Stored items
■ ■ ■

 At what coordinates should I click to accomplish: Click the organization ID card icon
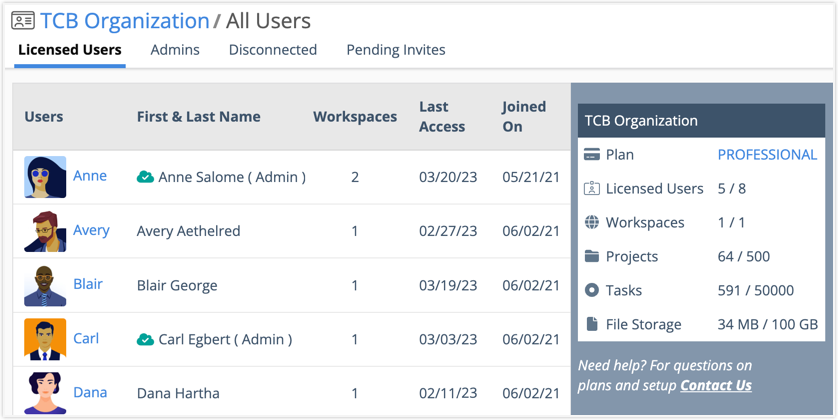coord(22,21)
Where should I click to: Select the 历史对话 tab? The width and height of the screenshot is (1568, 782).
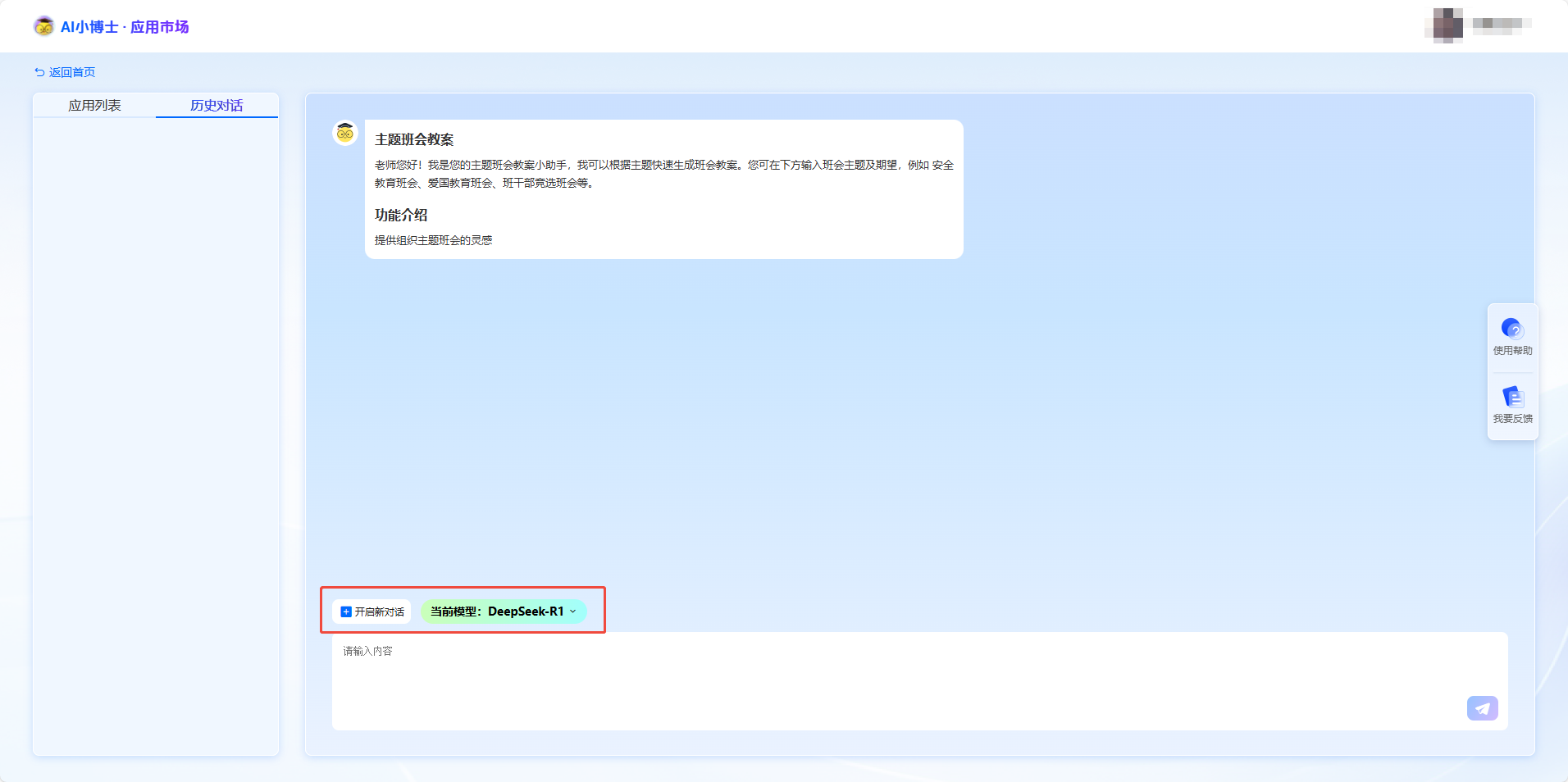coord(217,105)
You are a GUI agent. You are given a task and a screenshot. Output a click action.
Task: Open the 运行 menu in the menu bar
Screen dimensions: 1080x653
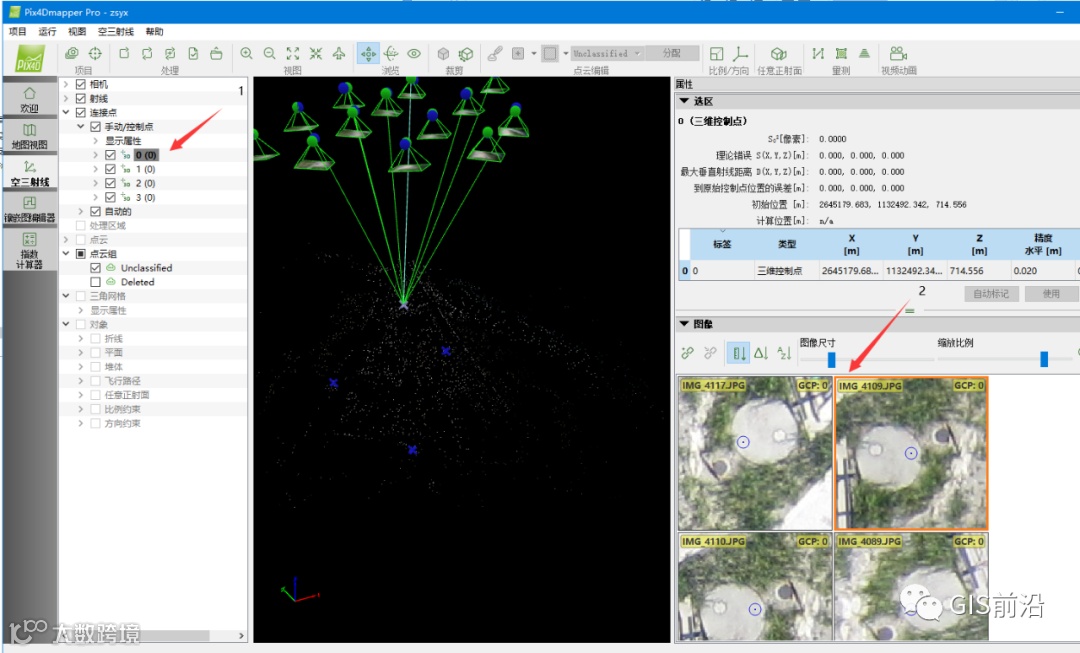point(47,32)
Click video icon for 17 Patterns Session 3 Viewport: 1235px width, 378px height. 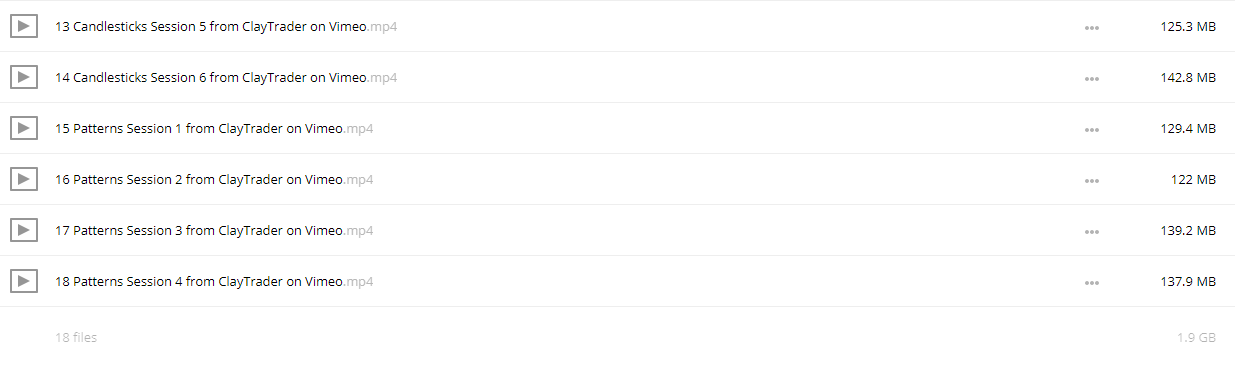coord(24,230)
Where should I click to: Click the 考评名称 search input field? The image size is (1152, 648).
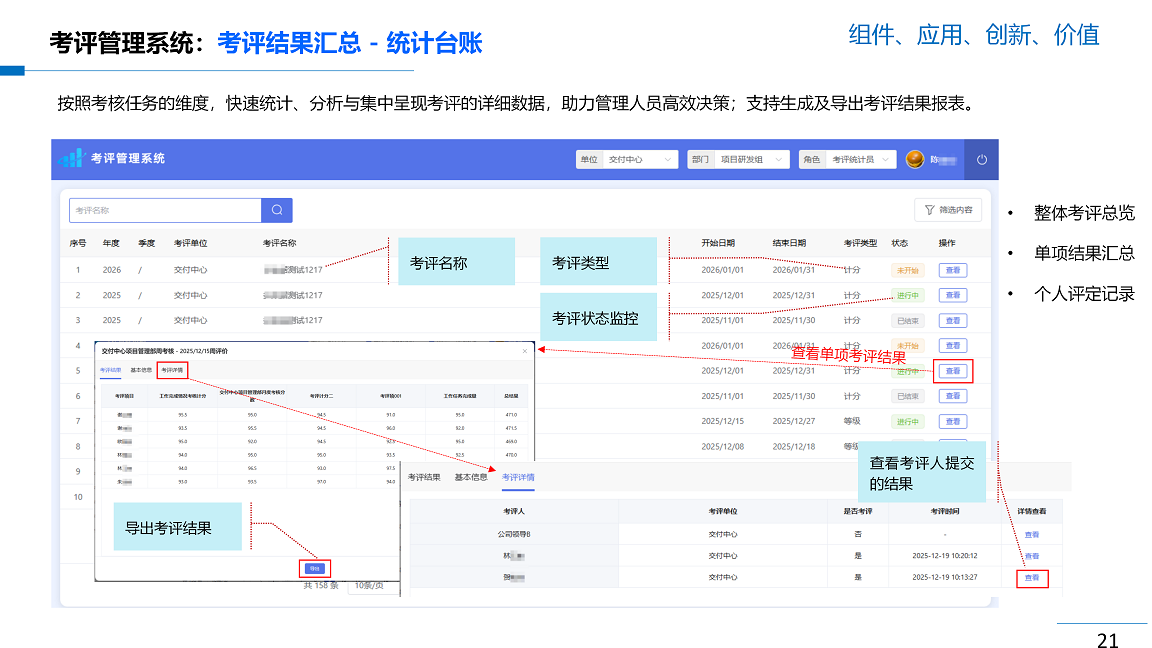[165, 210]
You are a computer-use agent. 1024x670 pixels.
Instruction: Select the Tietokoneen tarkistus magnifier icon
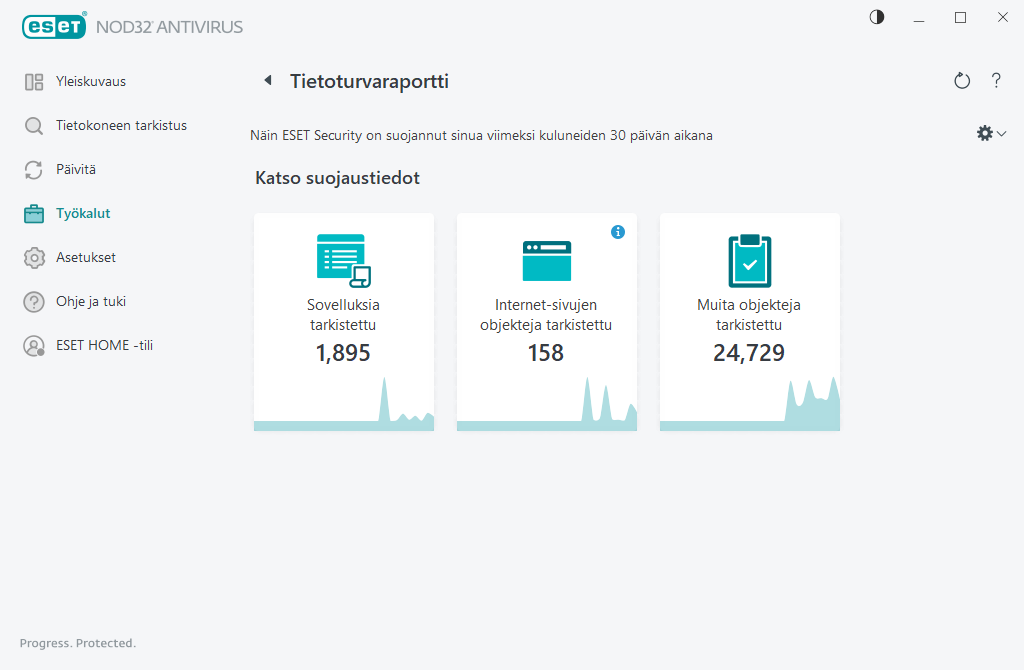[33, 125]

■ ■ ■

**WORK ORDER**
Every line of the records containing the word "agent" must appear in the answer.

**RESULT FOR THIS EXERCISE**
You are a GUI agent. You are given a task and a screenshot. Output a click action.
You are a computer-use agent. 1024x670 pixels.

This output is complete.